Data entries

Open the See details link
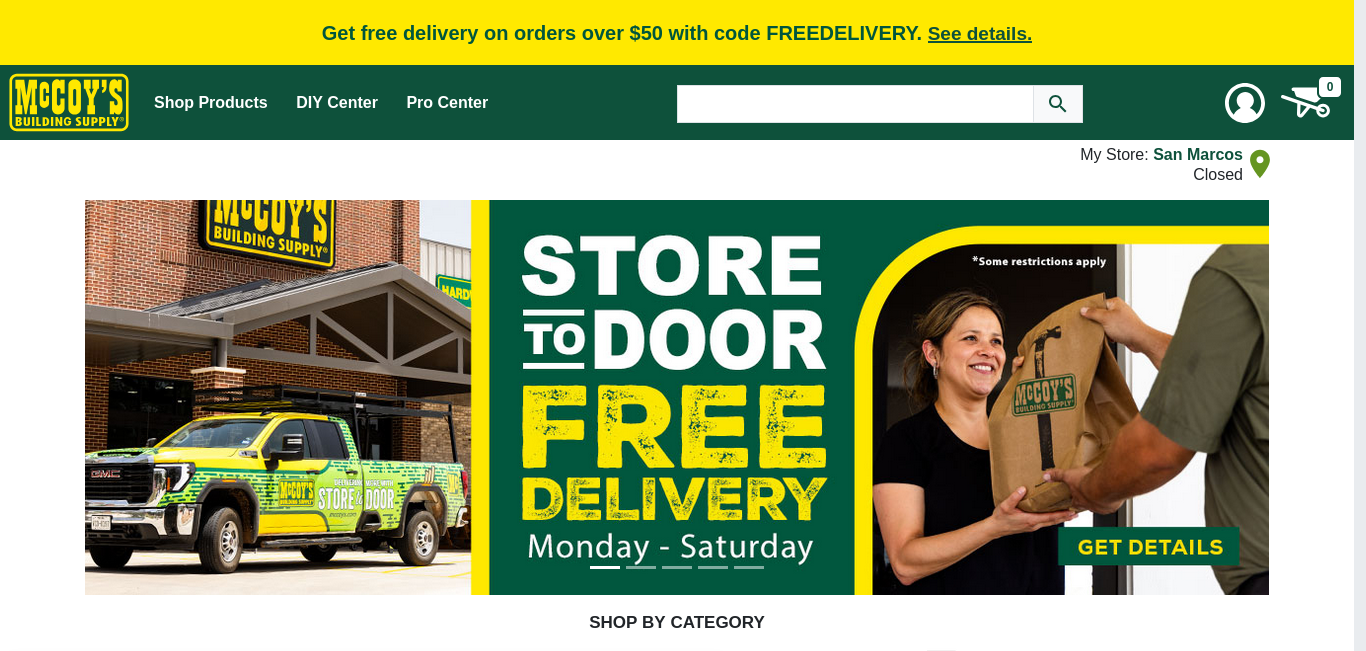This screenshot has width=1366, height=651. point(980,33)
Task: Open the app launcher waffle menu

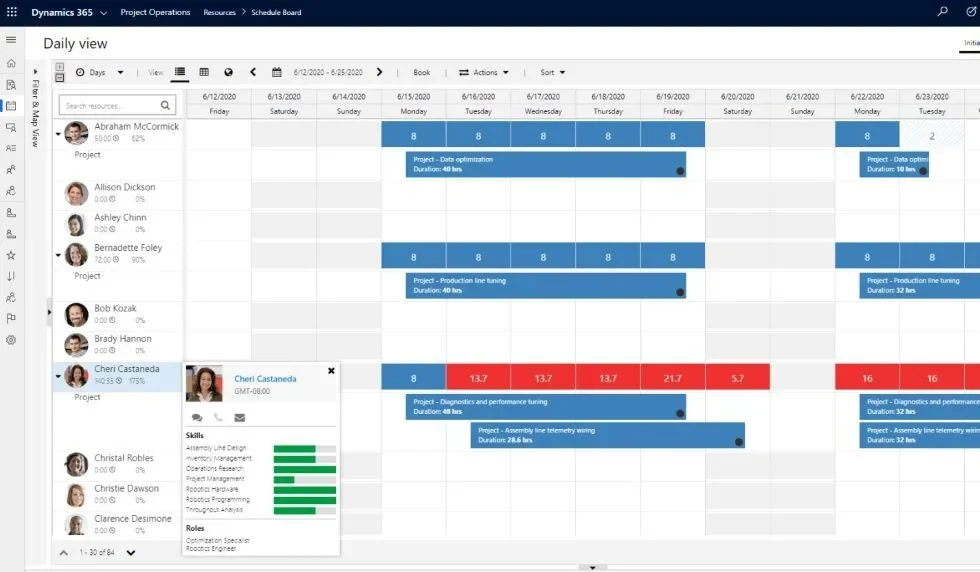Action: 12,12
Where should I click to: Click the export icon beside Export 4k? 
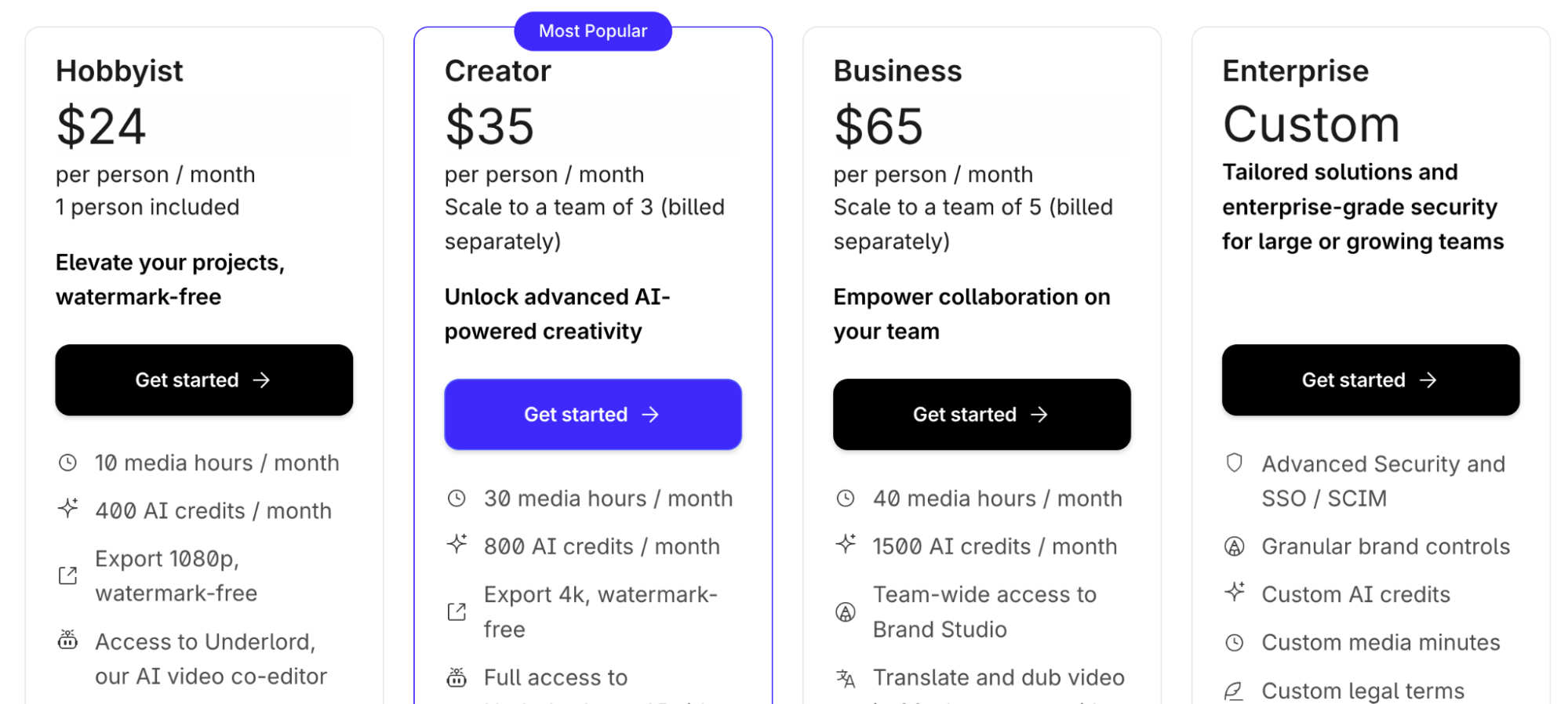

==

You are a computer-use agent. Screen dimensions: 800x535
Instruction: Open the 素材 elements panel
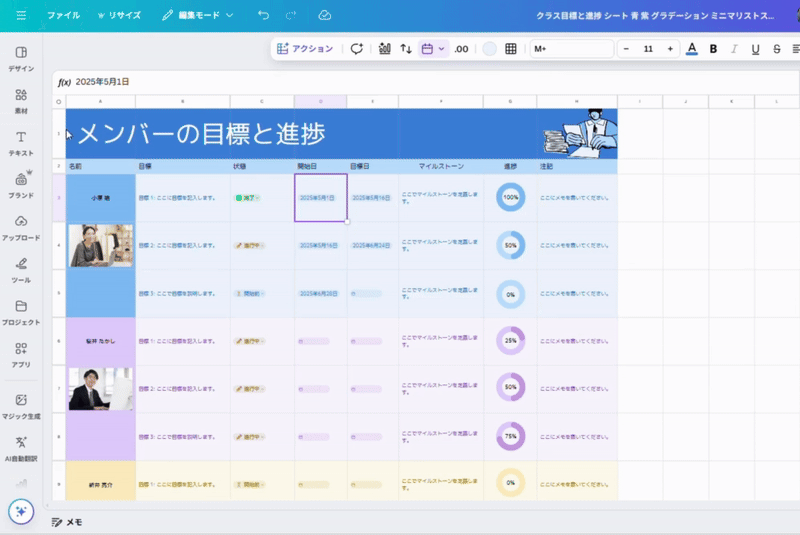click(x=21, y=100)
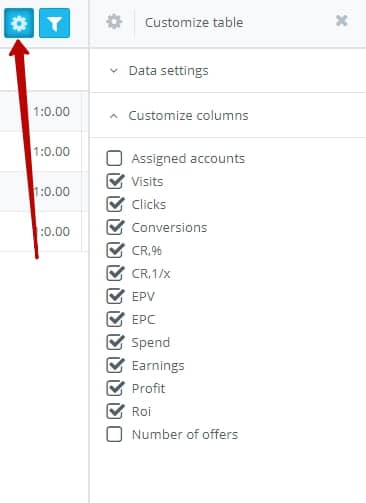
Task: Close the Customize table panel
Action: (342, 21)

Action item: Although pictures appear among the entries, please set down only the lines from the one with "Task: Open the app launcher waffle menu" up to and including the one with "Where should I", word for word.

Reply:
Task: Open the app launcher waffle menu

Action: 12,12
Where should I click to: Click the export icon beside Export 4k? 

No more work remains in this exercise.